Singapore's economic data paint a lacklustre picture for 2012 and heading into 2013 even as the country faces rising costs.
And in China, Hong Kong and Singapore, asset prices spark concerns of bubbles.
"We can see there's a slowdown, there's no dispute about that," said Richard Eu, chief executive of traditional Chinese medicine retailer Eu Yan Sang. "At the same time, we don't see costs coming down, so this is the big challenge for us. It's been happening probably since the end of last year until now."
But for all that has happened, it is the fog that lies ahead that is proving to be challenging for businesses.
"There are tough headwinds which are buffeting us, and that has basically created a bit of uncertainty," Mr Song said. "Of course, some businesses will thrive in the more difficult environment, and some will do better in downturns, but obviously a lot more do better in an upturn."
In what is already shaping up to be a tough year, the next 12 months are not expected to get much better when the consensus optimistic scenario appears to be "more of the same".
"The best-case scenario is more of the same that we've seen this year," Mr Song said. "The means China hanging on to 7.5 per cent growth, Singapore about 2 per cent, the rest of Asean about 4-5 per cent."
For him, the worst-case scenario is if the metaphorical can that Europe has been kicking down the road for the past few years finally exacts a toll.

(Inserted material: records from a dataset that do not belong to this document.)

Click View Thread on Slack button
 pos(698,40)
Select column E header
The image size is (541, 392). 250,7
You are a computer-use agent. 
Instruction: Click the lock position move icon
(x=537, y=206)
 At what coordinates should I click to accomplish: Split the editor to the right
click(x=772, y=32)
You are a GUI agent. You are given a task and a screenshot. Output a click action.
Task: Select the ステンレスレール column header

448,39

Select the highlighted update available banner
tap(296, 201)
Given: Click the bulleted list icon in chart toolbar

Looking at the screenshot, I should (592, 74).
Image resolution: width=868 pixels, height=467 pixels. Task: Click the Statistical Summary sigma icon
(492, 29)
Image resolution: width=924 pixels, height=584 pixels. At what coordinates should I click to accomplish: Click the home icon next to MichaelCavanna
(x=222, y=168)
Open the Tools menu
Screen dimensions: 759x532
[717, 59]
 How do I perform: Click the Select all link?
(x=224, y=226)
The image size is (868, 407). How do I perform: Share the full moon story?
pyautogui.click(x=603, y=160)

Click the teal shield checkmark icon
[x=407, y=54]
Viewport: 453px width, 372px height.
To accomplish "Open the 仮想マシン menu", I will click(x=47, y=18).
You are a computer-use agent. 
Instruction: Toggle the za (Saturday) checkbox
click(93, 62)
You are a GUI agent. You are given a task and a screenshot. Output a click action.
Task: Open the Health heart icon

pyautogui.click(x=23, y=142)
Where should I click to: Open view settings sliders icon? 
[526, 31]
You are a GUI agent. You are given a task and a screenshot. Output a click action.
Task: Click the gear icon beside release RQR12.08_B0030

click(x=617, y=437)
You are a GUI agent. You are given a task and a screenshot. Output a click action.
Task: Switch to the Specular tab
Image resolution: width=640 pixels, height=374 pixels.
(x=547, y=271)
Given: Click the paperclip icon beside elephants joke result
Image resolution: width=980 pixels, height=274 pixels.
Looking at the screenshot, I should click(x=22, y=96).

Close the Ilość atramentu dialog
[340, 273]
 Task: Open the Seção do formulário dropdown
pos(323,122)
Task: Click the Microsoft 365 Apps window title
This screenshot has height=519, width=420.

"The worst case obviously is the case that the can finally cracks," Mr Song said. "That a new round of worries in the US sends it back into recessionary territory."
In Asia, one concern is the continued accommodative stance of central banks.
The Federal Reserve this month announced a new, aggressive quantitative easing policy targeted at mortgage debt, shortly after the European Central Bank revealed its own debt-buying strategy.
But while those measures could spur economic activity in the US and Europe, they will also keep interest rates depressed for a longer period of time. And that could fuel an asset bubble in Asia, Mr Mah said.
"The problem I have with QE3 is with more printing of money and putting more money in the system, the interest rate is expected to be very low for the next few years," Mr Mah said.
"And with the low interest rate environment, you've seen what happens to the real estate sector in Hong Kong and Singapore. So my concern with QE3 is it may have the unintended consequence of asset inflation in Asia."
He added that if real estate prices continue to climb in Asia and the global economy begins to pick up, perhaps in three or four years' time, conditions could be ripe for the asset bubble to collapse at that time.
Europe remains the biggest wildcard, with the fate of Greece and the euro expected to have wide ramifications around the world.
While Mr Mah relayed market views that Europe could be in a recession for most of 2013, he saw the risk of an all-out disaster on that front as remote.
He noted that Europe is the largest trading partner for China and the US, so both countries could be willing to offer aid if push comes to shove.
"While there's going to be a short-term 2012 or 2013 recessionary environment in Europe, the view is Europe will not fall apart because there's just too much at stake."